At the same time, he is anxious to keep Tymoshenko out of action as a political force, as he prepares for the run-up to a re-election bid in February 2015.

She has made it clear she envisages returning to the political fray if and when the verdict and sentence against her is quashed.

Two European envoys, who have shuttled in and out of Kiev for a year and a half to nail down a compromise to save the Vilnius summit, broadcast a message of urgency when they arrived in the Ukrainian capital on Monday for talks.

"Time to secure a viable settlement is running out," Irish politician Pat Cox and former Polish President Aleksander Kwasniewski said in a statement.

Apart from seeing members of Yanukovych's administration, and possibly Yanukovych himself, the pair were also scheduled to travel to the northern town of Kharkiv to see Tymoshenko, who is being treated in hospital there under prison guard.

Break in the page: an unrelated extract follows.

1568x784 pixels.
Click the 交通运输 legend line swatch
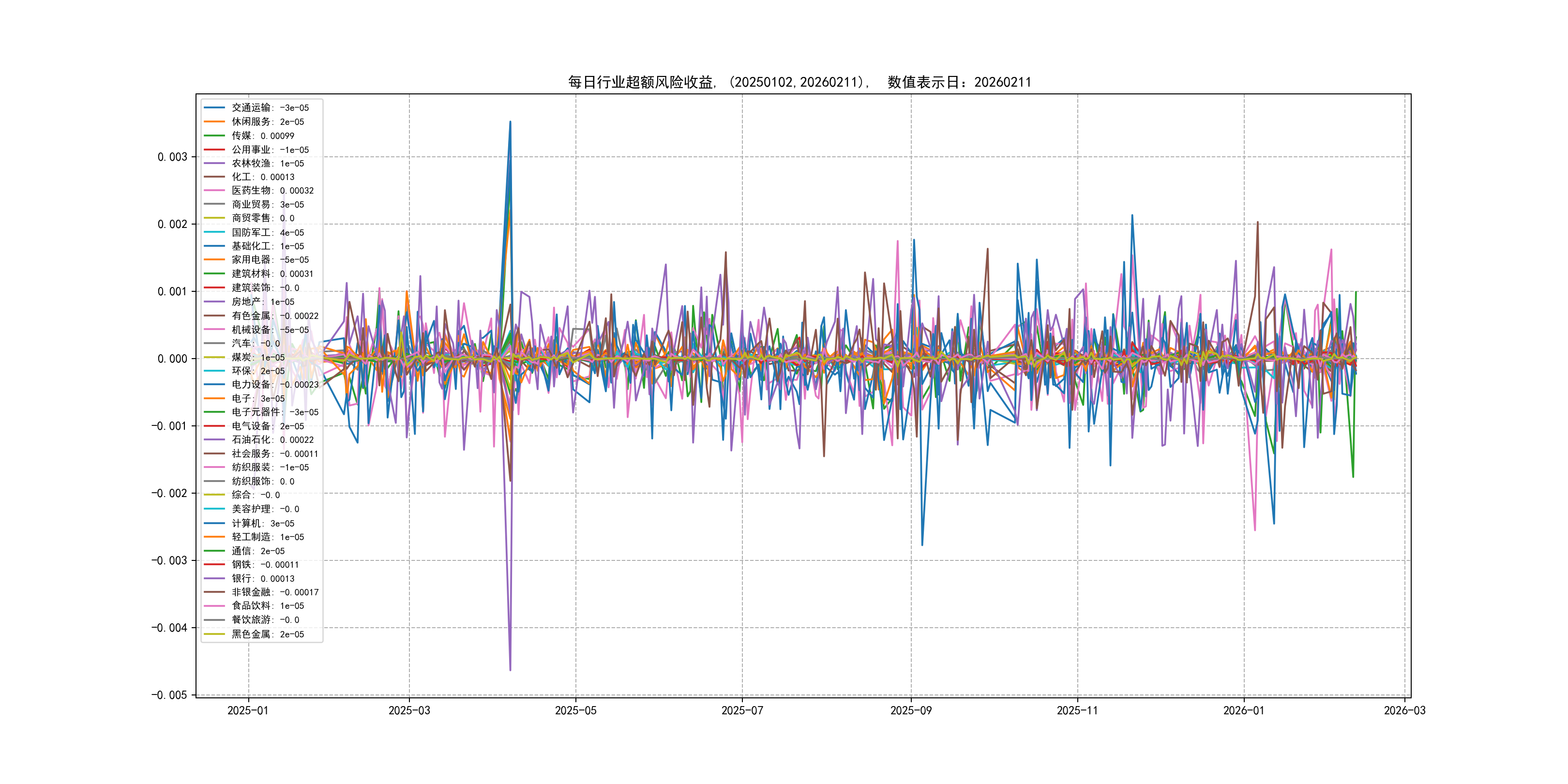(x=214, y=108)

Moves by the ruling Party of the Regions to begin drawing up a draft law as envisaged by Yanukovych ran into opposition from pro-Tymoshenko supporters at a parliamentary meeting.

Arseny Yatsenyuk, a former economy minister who leads the pro-Tymoshenko faction in parliament, said there was a request for a pardon before Yanukovych and therefore a solution lay with him and not with parliament.

"We need a compromise between the government, our European partners and one which Yulia Tymoshenko agrees with," he said.

Urging Yanukovych's leadership to solve the issue through the EU mediation mission, he said: "We can now draw a line under a period of shameful Ukrainian history in which the political opponent of an acting president was locked up, and close the Pandora's box opened by your government."

EU ministers meeting in Luxembourg urged Kiev to move quickly to resolve the row but appeared divided over how to approach it.

Sweden's Carl Bildt said there was "not much" time left for Kiev to placate Europe and suggested Stockholm may not by satisfied by any plans to allow Tymoshenko to seek medical treatment in Germany on condition she returns later.

"That opens up the question what happens thereafter. Will Ukraine demand she is extradited and brought back to prison? That would be a detour not a solution," he told reporters.

Dutch Foreign Minister Frans Timmermans said Ukraine had yet to meet all conditions related to its justice system before it can win the trade deal with Europe in November.

"There are other requirements on the table. The Tymoshenko case is important but that is not the only criterion," he said.